Screenshot grounding data:
= = = = =
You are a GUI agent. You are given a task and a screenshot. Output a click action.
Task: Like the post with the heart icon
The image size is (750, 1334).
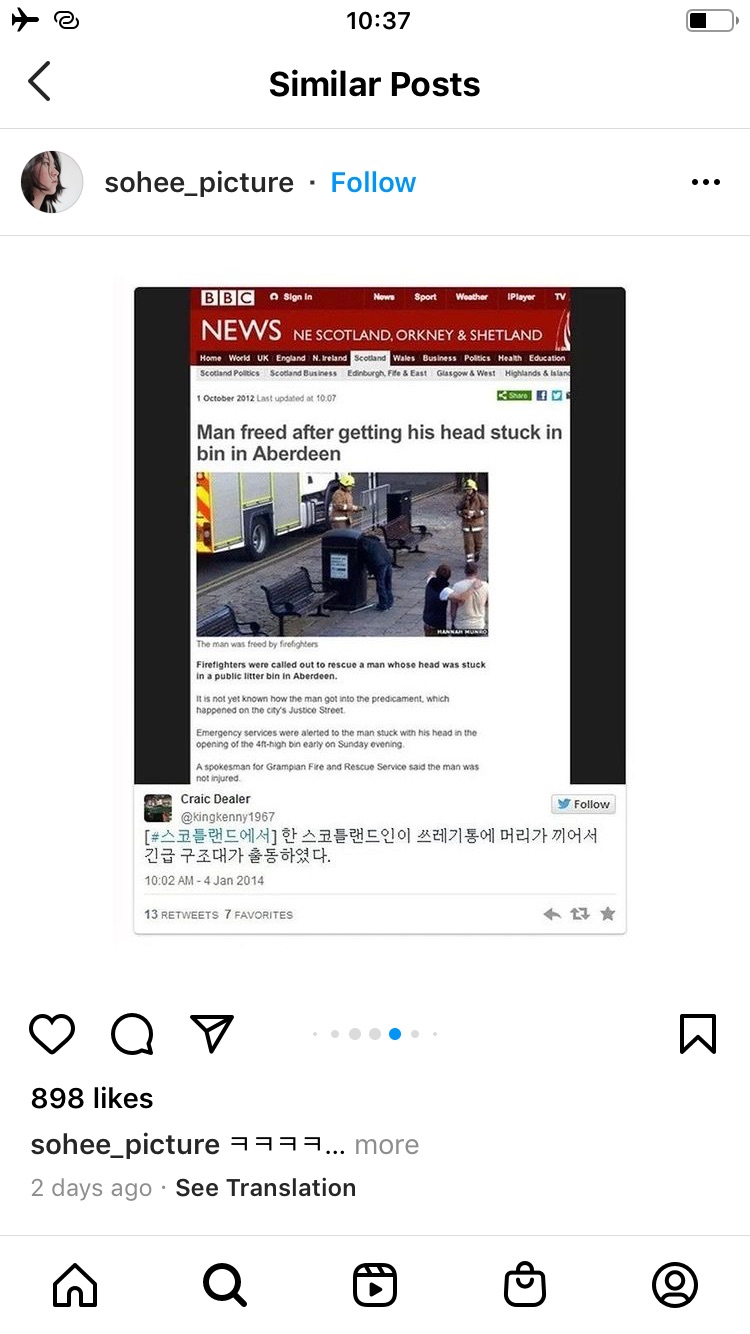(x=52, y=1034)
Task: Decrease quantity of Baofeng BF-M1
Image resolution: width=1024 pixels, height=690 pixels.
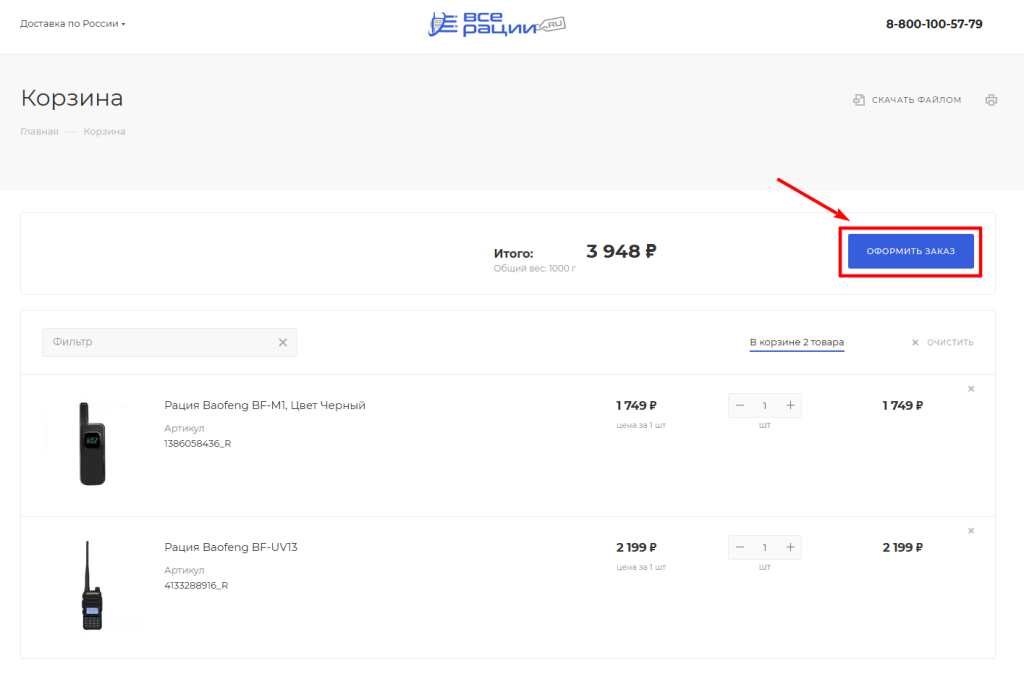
= = = = =
Where the line containing "The image size is (750, 1334)." appears in the records above, begin copying and continue exactly through the last line, with nothing else; omit every picture.

**RESULT FOR THIS EXERCISE:**
The image size is (750, 1334).
(x=52, y=1034)
Task: Decrease quantity of Baofeng BF-M1
Image resolution: width=1024 pixels, height=690 pixels.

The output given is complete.